Well, that’s what we’re learning today.
You’re going to dance inside that ring.”
He
shouted commands at me. Left. Right.
Forward. Backward. Pivot.
Left. Right. Backward.
Forward. Pivot. Pivot.
Left. Right. Pivot.
And so it went.
At
first, it was difficult because my head had to process the instructions. But like picking up the rhythm of a song, I
was starting to feel more of the glide in my feet around the ring. The old coach came up and said to my coach,
“Hey – he’s coming along. You did a good
job with him.” From my peripheral vision,
I caught the younger coach smiling.
The
older one said, “Look at his balance.
Center of gravity. Everything’s
good. Good.”
And
then, the head coach looks too. For a
moment, I felt like time stopped. The
informal coaches and the formal ones and the younger kids had their eyes on
me. They were thinking, who is he? He came
from Baldwin Park. Why does he train so
hard? He doesn’t need to.
I made a mistake now
and then. I bounced back from the
intense pressure of being watched at those moments without thought. All the years of law school humiliation I
suppose does that to you.
In the corner, was
the-other-Asian-guy, the one who hated me.

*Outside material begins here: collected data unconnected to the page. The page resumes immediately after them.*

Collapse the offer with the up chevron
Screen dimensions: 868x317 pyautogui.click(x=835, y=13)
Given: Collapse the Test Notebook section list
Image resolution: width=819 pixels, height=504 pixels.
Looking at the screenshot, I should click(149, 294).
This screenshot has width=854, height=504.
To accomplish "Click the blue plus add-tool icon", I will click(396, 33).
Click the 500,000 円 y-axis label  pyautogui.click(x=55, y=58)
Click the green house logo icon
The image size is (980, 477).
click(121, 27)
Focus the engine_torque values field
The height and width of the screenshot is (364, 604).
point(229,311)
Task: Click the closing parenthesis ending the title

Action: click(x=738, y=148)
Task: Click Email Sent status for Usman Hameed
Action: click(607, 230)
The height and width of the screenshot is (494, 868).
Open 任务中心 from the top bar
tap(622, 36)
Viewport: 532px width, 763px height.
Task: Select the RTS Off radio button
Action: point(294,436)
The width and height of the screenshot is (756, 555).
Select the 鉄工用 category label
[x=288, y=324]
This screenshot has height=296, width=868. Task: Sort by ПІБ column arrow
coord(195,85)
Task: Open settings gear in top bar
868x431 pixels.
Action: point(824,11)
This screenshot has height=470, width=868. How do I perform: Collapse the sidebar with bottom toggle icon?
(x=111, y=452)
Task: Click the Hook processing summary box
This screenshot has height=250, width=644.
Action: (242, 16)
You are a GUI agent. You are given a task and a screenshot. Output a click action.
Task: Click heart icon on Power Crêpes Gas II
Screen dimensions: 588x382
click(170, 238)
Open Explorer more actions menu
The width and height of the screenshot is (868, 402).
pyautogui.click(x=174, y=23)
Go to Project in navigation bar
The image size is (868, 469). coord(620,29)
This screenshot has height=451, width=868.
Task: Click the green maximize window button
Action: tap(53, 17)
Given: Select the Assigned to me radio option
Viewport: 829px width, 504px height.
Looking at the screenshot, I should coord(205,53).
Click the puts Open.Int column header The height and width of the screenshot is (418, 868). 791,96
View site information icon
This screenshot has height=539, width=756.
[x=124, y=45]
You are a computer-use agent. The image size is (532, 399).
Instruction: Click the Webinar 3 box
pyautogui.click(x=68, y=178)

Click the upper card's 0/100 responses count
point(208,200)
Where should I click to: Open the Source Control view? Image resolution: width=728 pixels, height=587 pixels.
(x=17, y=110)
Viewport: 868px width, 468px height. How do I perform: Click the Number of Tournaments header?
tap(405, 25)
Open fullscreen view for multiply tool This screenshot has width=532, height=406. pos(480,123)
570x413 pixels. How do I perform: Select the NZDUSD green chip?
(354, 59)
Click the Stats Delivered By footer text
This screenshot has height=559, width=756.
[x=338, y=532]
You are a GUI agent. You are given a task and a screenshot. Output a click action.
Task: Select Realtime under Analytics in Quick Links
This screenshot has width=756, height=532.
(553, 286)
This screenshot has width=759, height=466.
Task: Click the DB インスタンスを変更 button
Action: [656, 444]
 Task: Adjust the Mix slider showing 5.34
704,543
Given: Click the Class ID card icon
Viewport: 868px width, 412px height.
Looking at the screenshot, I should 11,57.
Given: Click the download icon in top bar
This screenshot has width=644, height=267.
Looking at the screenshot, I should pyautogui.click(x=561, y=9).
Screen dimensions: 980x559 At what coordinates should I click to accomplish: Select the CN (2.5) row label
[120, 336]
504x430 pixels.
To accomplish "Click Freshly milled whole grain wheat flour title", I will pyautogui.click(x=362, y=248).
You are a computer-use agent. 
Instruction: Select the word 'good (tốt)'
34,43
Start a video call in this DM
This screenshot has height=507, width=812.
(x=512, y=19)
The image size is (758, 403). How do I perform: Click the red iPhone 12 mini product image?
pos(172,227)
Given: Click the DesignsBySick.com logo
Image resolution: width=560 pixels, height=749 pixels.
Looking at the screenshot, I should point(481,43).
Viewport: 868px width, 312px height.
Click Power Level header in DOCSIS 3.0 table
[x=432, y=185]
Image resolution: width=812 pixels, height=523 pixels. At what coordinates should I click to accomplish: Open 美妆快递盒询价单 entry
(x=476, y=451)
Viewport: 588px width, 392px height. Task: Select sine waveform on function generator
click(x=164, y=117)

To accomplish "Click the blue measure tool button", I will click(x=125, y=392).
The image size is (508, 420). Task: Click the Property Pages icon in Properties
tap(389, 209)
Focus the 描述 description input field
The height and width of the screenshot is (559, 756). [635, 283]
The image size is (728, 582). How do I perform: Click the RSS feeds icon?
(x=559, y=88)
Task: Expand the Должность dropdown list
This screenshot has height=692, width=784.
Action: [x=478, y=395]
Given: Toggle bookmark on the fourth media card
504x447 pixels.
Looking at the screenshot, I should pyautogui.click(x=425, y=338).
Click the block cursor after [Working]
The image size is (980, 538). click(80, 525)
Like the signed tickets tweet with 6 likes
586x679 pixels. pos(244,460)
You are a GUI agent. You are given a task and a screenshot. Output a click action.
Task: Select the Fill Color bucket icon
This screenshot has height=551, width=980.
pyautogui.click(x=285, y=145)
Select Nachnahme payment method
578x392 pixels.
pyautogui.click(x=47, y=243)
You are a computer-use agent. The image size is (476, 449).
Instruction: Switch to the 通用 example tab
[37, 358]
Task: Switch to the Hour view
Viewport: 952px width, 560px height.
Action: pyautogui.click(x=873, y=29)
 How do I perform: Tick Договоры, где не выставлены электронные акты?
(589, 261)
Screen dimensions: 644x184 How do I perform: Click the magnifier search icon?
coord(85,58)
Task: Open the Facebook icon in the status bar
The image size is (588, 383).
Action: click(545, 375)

He looked angry, like an abused and stray village dog. He too knew I had made progress. Progress. He’s been there for years ignored and
neglected. Now, I show up and in 5
weeks, I was coming along – along fast.
“Alright,” Luis
says. “Out of there. Go to the mirrors. I have some drills for you.” So, I go and do them. My coach leaves me. I practice for what seems to be forever doing
the same thing over and over again. Repeat.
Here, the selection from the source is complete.